# Selection start

An Art Exhibit That Captures the Pride, Doubt and Joy of Jewish Identity

Curating an inclusive Jewish exhibit would have been profound on its own — but housing it in a synagogue adds an extra layer of meaning.

For as long as there have been Jewish people, there have been questions about what it means to be a part of the Jewish people. Our oldest and most sacred texts feature heroes of the Jewish people struggling with, doubting, and even rejecting what it means to be a Jew.

Today, this reckoning continues. Jews of Color, queer, gender expansive, and disabled Jews ask, “Do we belong?” As we see progressive social movements shift our society ever closer to justice, some ask, what does this ancient tradition offer me today?

I know that I am not alone in admitting I have these questions, but I was surprised to learn that these enormous questions about the very nature of Jewish existence were being asked head-on at my Washington, D.C. synagogue.

Through the lens of Jewish artistry, the “Authenticity and Identity” exhibit at Adas Israel Congregation features almost 70 artworks from over 40 artists across the globe. Half of the artists are D.C. locals. The exhibit grew out of a call put out in 2018 for any Jewish artist to submit pieces that wrestle with themes of authenticity and identity. Yet no boundaries were put in place. There was no fine print to qualify which people counted as Jews and which didn’t; Jews of color, converts, patrilineal Jews, queer and trans Jews, Israeli secular Jews, assimilated Jews, and Jews of all denominations were encouraged to submit their work. What resulted is a breathtaking exhibition of doubt, uncertainty, pride, and affirmation. (Full disclosure: I was previously employed by Adas and now work as a volunteer guide at their mikveh.)

As I walked through my beloved synagogue for the first time in over a year, I couldn’t help but notice how chaotic the art seemed. The gallery begins immediately upon entering the building, with sculptures and hanging tallises and paintings taking up three parts of the lobby. Then, it continues down hallways. Paintings, kippahs, and shoes curve around the Beit Midrash. In front of the sanctuary stand room dividers covered with tzitzit, tallits, and photographs. Art hangs from the ceilings and the walls, decorating the heart of Jewish life with the questions, “Am I a Jew? Am I Jewish enough?”

# Selection end
# Available data start

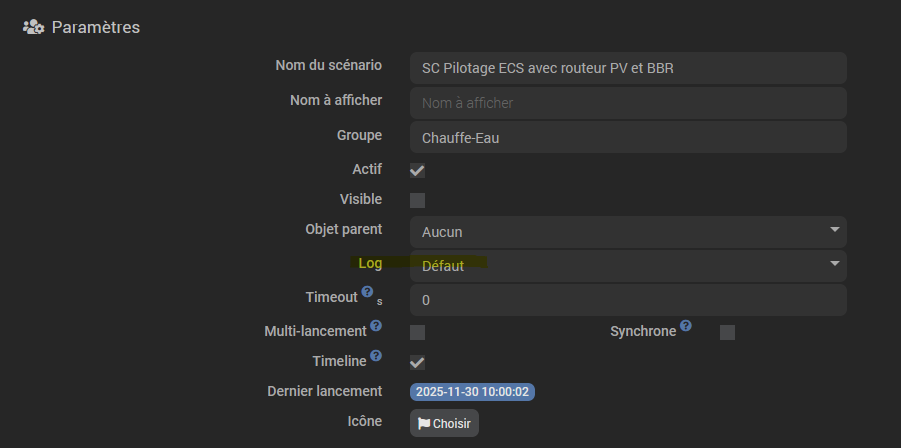Viewport: 901px width, 448px height.
Task: Click the Timeline help icon
Action: pyautogui.click(x=376, y=355)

# Available data end

* Stated exercise 1 *
In the article on the Jewish identity art exhibit, what year did the call for artists that the exhibit grew out of go out?
* Stated exercise 2 *
Pick up the article on the Jewish identity art exhibit right after its last sentence and keep writing it.

* Exercise response 1 *
2018

* Exercise response 2 *
One such piece is “Hineni, Eineni” by Billha Zussman. Zussman, a Netherlands-based artist, embroidered the Hebrew word hineni, “here I am,” on one side of a timbrel of Miriam. Instead of the reverse of the word on the other side, we find the word eineni: “I am not.” The timbrel rests in a literal glass slipper, alluding both to the ways in which women are allowed to show up in the Jewish traditions and to the ways in which a glass ceiling still holds us back.

hineni eineni
“Hineni, Eineni” by Billha Zussman

Another piece is “Kaddish After Pittsburgh” by Joyce Ellen Weinstein, an etching that depicts the backs of several figures, hunched away from the viewer, donning kippahs and tallits. The horrors of the synagogue shooting to which it refers are not shown. Instead, the piece focuses on the quiet, mournful response to the targeting of Jews who worked to welcome immigrants and refugees.

kaddish after pittsburgh
“Kaddish After Pittsburgh” by Joyce Ellen Weinstein

Elsewhere, a kippah by Jacob Rath stands in a display box, depicting a print of a cherubic Santa Claus. Does the addition of Santa make the yarmulke any less Jewish? Would wearing it with the addition of Santa nullify the holiness of the mitzvah? As the child of an interfaith marriage, as someone who proudly celebrates Christmas, as someone who has worked exceptionally hard at pulling myself out of the hole of assimilation that my family was forced to dig for generations in a Christian supremacist society, I find this tongue-in-cheek piece striking. What does it mean for me to hold these particular identities? Were I ever to wear this kippah, what would my fellow Jews think? Would it matter?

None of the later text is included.